AN ALTERNATIVELY SPLICED MESSENGER-RNA FROM THE AP-2 GENE ENCODES A NEGATIVE REGULATOR OF TRANSCRIPTIONAL ACTIVATION BY AP-2

AP-2 is a retinoic acid-inducible and developmentally regulated activator of transcription. We have cloned an alternative AP-2 transcript (AP-2B) from the human teratocarcinoma cell line PA-1, which encodes a protein differing in the C terminus from the previously isolated AP-2 protein (AP-2A). This protein contains the activation domain of AP-2 and part of the DNA binding domain but lacks the dimerization domain which is necessary for DNA binding.

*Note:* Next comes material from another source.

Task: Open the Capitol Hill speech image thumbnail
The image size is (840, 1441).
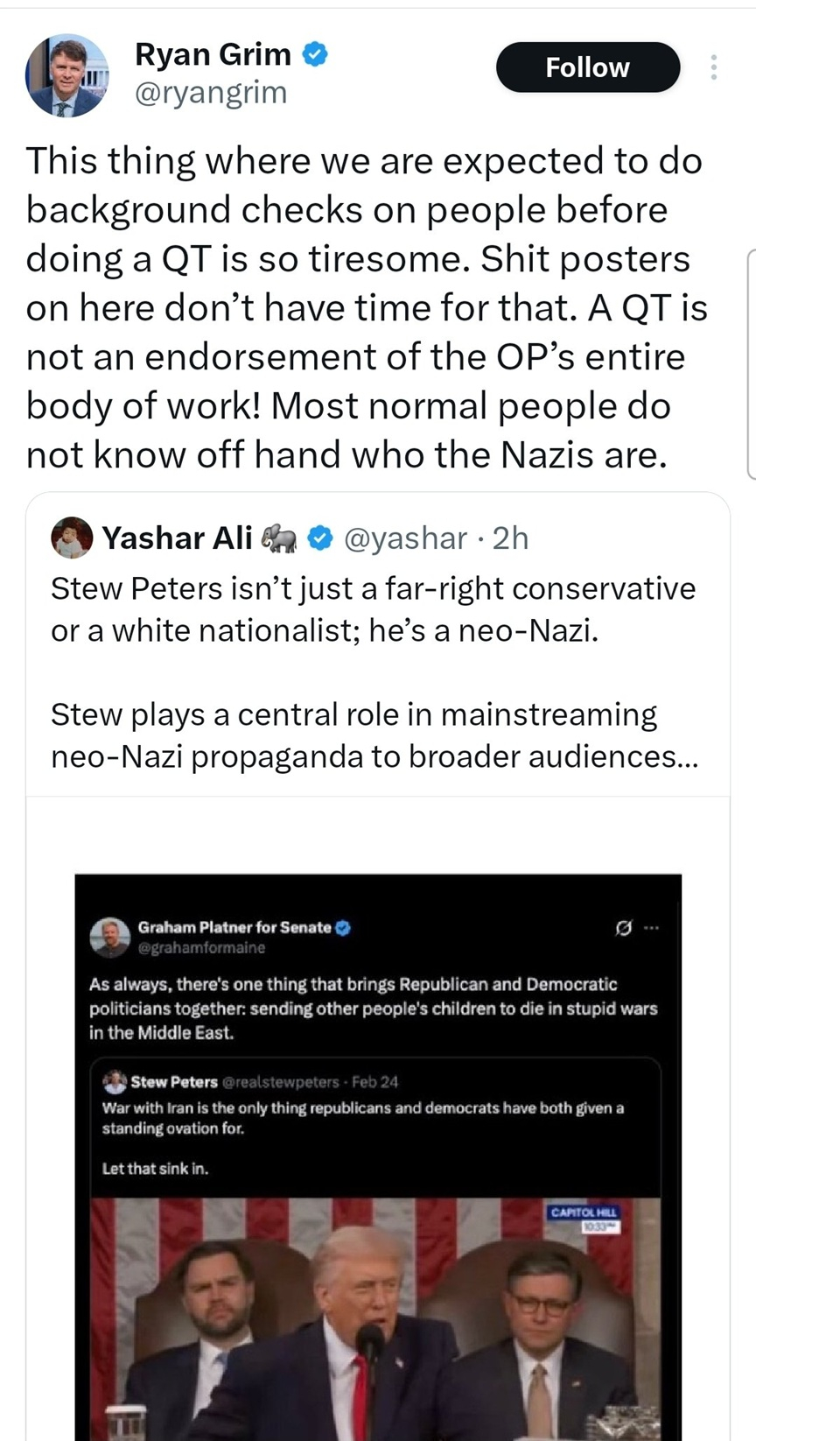Action: [x=376, y=1318]
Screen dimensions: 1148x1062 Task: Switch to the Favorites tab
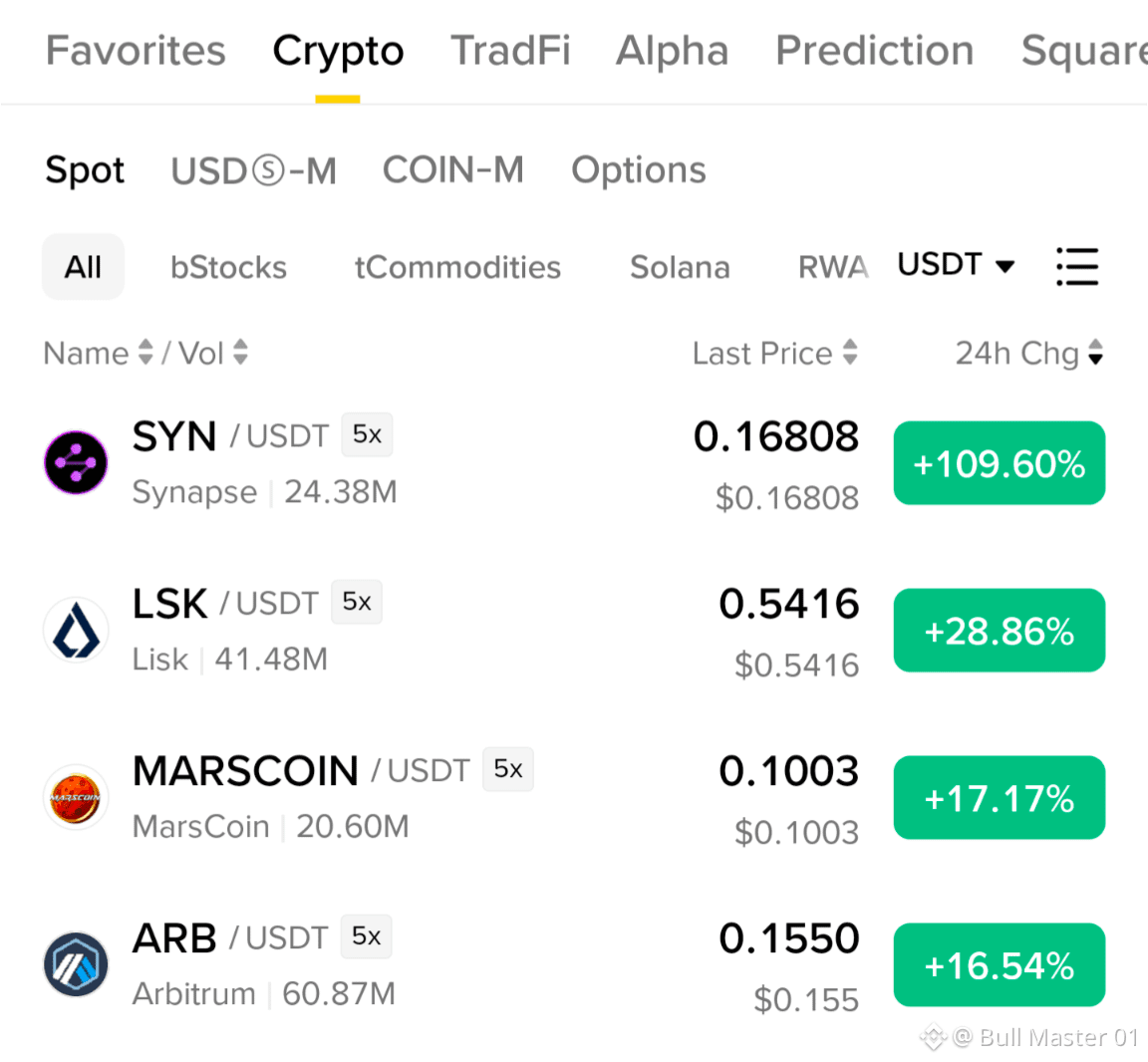(x=136, y=51)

Analysis of overlapping genomic clones spanning the entire AP-2 gene proves that AP-2A and AP-2B transcripts are alternatively spliced from the same gene. Both transient and stable transfection experiments show that A.P-2B inhibits AP-2 transactivator function, as measured by an AP-2-responsive chloramphenicol acetyltransferase reporter plasmid. Furthermore, constitutive AP-2B expression in PA-1 cells causes a retinoic acid-resistant phenotype, anchorage-independent growth in soft agar, and tumorigenicity in nude mice, in a fashion similar to transformation of these cells by oncogenes. To determine the mechanism by which A.P-2B exerts its inhibitory function, we purified bacterially expressed AP-2A and AP-2B proteins. While bacterial AP-2B does not bind an A.P-2 consensus site, it strongly inhibits binding of the endogenous AP-2 present in PA-1 cell nuclear extracts. However, DNA sequence-specific binding of bacterially expressed AP-2A cannot be inhibited by bacterially expressed AP-2B. Therefore, inhibition of AP-2 activity by the protein AP-2B may require an additional factor or modification supplied by nuclear extracts.